#### Work required
Scan the data. Collect each line that contains the word "input".

··· Data for this exercise ···

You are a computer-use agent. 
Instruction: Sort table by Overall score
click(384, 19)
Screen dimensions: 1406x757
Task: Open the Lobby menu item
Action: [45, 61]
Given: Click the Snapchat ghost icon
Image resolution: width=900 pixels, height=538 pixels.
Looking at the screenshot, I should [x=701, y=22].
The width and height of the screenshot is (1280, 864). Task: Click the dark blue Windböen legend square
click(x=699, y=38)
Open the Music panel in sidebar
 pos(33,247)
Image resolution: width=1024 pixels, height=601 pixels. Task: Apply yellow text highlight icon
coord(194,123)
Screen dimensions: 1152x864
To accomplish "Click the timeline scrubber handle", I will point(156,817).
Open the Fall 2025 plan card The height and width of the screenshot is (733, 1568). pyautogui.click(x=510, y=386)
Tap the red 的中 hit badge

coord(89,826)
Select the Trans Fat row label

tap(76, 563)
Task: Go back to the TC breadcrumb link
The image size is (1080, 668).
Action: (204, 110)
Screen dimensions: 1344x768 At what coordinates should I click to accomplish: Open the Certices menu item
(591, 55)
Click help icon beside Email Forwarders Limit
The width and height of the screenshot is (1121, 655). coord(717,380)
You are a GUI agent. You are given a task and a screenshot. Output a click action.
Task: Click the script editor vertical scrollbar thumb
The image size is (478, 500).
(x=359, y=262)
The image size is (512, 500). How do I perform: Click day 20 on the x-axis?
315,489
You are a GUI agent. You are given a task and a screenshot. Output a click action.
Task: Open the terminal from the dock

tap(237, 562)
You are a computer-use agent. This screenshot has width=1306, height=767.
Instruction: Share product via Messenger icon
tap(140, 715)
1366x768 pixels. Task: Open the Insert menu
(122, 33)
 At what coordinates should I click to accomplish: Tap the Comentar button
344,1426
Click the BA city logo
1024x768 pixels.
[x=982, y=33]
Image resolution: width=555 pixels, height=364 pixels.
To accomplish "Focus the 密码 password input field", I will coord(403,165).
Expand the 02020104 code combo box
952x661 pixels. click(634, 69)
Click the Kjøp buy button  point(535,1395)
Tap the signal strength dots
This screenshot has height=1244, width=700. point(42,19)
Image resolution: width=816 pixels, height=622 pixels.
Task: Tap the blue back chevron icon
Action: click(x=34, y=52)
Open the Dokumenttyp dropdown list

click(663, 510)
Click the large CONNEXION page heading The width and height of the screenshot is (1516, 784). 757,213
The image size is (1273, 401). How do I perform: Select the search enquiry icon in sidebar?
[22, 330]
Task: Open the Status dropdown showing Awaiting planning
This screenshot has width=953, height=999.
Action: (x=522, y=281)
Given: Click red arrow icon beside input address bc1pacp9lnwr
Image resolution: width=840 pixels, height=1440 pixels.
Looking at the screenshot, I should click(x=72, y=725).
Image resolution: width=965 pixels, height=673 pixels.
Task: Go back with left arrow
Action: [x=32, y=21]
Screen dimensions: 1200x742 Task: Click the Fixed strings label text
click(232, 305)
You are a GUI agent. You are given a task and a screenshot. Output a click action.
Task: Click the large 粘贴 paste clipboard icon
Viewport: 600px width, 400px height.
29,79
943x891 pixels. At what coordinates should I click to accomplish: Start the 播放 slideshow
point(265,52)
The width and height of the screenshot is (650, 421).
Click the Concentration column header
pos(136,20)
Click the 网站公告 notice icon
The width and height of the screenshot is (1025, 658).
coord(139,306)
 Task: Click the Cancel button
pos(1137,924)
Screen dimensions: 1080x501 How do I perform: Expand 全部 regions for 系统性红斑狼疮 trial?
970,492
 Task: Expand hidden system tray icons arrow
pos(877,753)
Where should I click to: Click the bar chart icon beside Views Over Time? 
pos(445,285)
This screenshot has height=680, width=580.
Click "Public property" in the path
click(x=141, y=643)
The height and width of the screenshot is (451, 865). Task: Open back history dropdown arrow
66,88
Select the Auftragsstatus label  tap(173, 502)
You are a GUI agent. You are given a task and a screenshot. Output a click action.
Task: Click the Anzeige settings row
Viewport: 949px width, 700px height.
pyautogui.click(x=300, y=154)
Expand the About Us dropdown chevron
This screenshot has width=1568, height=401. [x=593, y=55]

···

#### Result below
To accomplish "Focus the 密码 password input field", I will coord(403,165).
Given: Click red arrow icon beside input address bc1pacp9lnwr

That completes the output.